PHP RegEx Help...

Discussion in 'Web Design & Coding' started by SPeedY_B, Mar 14, 2008.

  1. SPeedY_B

    SPeedY_B I may actually be insane.

    Messages:
    15,800
    Location:
    Midlands, England
    I have a full HTML document stored in a variable named $buffer, within the document there are multiple instances of the following (The asterisks in the line above are random numbers.) :
    Code:
    <a href="[b]showMessage.do?mmsId=********&inboxItemId=********[/b]" title="View message">
    I need to grab just the part in bold. I gather the easiest way of doing this is with preg_match_all(); ? Though as I'm useless with the expressions side of things, I could do with some help.
     
  2. LordOfLA

    LordOfLA Godlike!

    Messages:
    7,027
    Location:
    Maidenhead, Berkshire, UK
    /showMessage\.do\?mmsId\=(0-9)*\&inboxItemID\=(0-9)*/

    pop that in and see what you get.. I'm not too hot at regex without a guide of syntax but that should get you started.
     
  3. Geffy

    Geffy Moderator Folding Team

    Messages:
    7,805
    Location:
    United Kingdom
    Yep LordOfLA is sort of on the right track, cept you said you wanted to capture the href portion not just the IDs

    Code:
    /href=["'](showMessage\.do\?mmsId=[0-9]+\&inboxItemID\=[0-9]+)["']/
    This will catch the URL provided its in an href attribute and wrapped by either single or double quotes

    PHP:
    preg_match_all('/href=["\'](showMessage\.do\?mmsId=[0-9]+\&inboxItemID\=[0-9]+)["\']/'$buffer$matches);
    then all the matches should be found in the $matches array, just print_r the var and see what you get.

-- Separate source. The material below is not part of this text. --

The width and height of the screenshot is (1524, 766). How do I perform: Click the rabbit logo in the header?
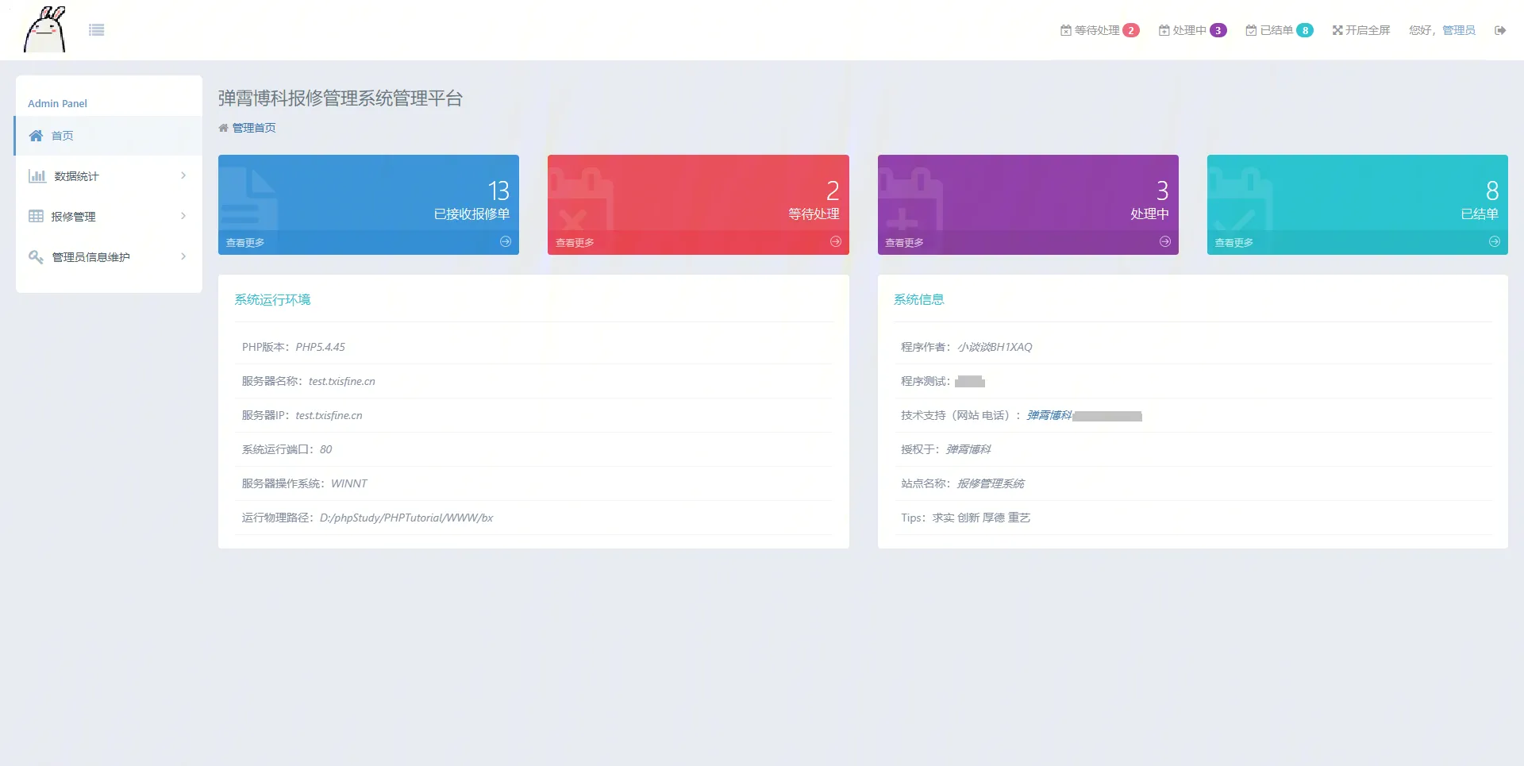coord(45,30)
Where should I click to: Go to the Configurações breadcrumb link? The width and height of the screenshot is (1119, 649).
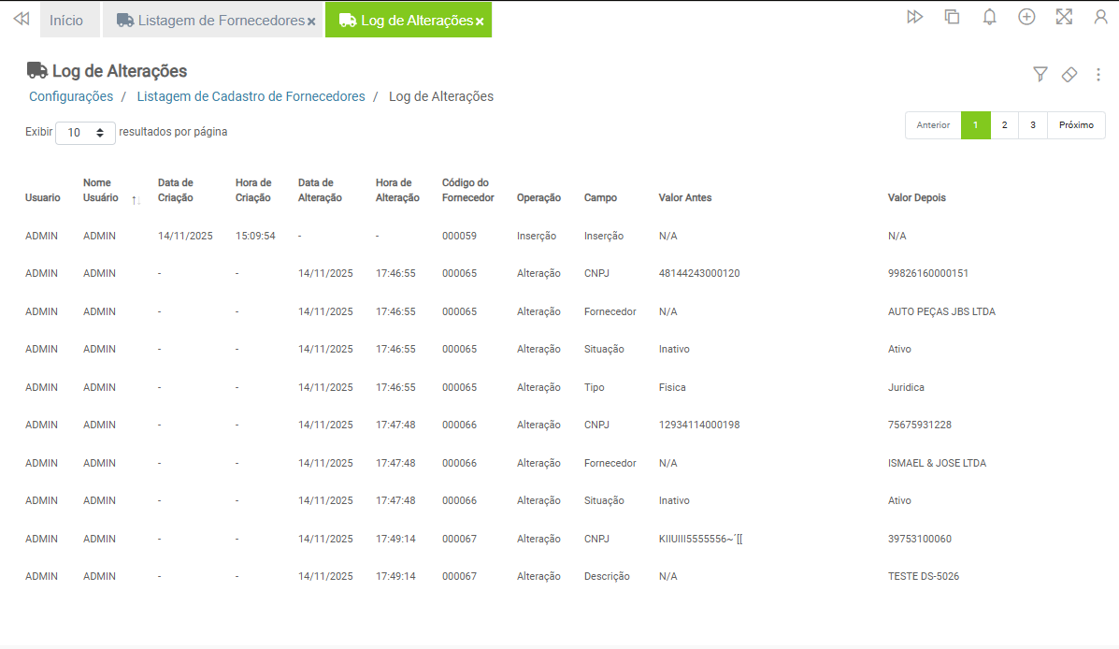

    Alternatively if you are in PHP5 then you could process it as XML and use an XPath string to get what you want.
     
    Last edited by a moderator: Mar 15, 2008
  4. SPeedY_B

    SPeedY_B I may actually be insane.

    Messages:
    15,800
    Location:
    Midlands, England
    Ok, using this:
    PHP:
    preg_match_all('/href=["\'](showMessage\.do\?mmsId=[0-9]+\&inboxItemID\=[0-9]+)["\']/'$buffer$matches);
    print_r($matches);
    Produces this:
    Code:
    Array
    (
        [0] => Array
            (
            )
    
        [1] => Array
            (
            )
    
    )
    I've made the $buffer print out at the top of the page before using the preg function so I can check what's there manually, and there are four instances (Two unique, printed twice each) of the string I mentioned, so I'm not sure why it's producing what looks like empty arrays?
     
  5. SPeedY_B

    SPeedY_B I may actually be insane.

    Messages:
    15,800
    Location:
    Midlands, England
    Just tried this...
    PHP:
    preg_match_all("/<table>[\s\w\/<>=\\\"]*<\/table>/"$buffer$matches);
    ...as there's only a single table in the entire page. Yet it doesn't produce the expected result.

    When shoving in...
    PHP:
    $buffer 'Hello, rah rah. <table>Niff this is <b>a test</b></table> nooch nooch';
    I'm returned exactly what I'd expect. Not quite sure what's going on.
     
  6. X-Istence

    X-Istence * Political User

    Messages:
    6,498
    Location:
    USA
  7. SPeedY_B

    SPeedY_B I may actually be insane.

    Messages:
    15,800
    Location:
    Midlands, England
    I've deviated into a separate test file now as previously I was grabbing the required page with cURL, so I've snipped some of the page containing bits of the output I need.
    PHP:
    <?php
    $page 
    = <<<EOF

            Start of document removed.

            <table>
                <tr class="tableheadCheckbox">
                    <th> </th>
                    <th>Preview</th>




                    <th><a href="showInbox.do?sortBy=subject&sortOrder=asc"
                           title="Click here to sort by subject">Subject</a></th>



                    <th><a href="showInbox.do?sortBy=from&sortOrder=asc"
                           title="Click here to sort by originator">From</a></th>



                    <th><a href="showInbox.do?sortBy=received&sortOrder=asc"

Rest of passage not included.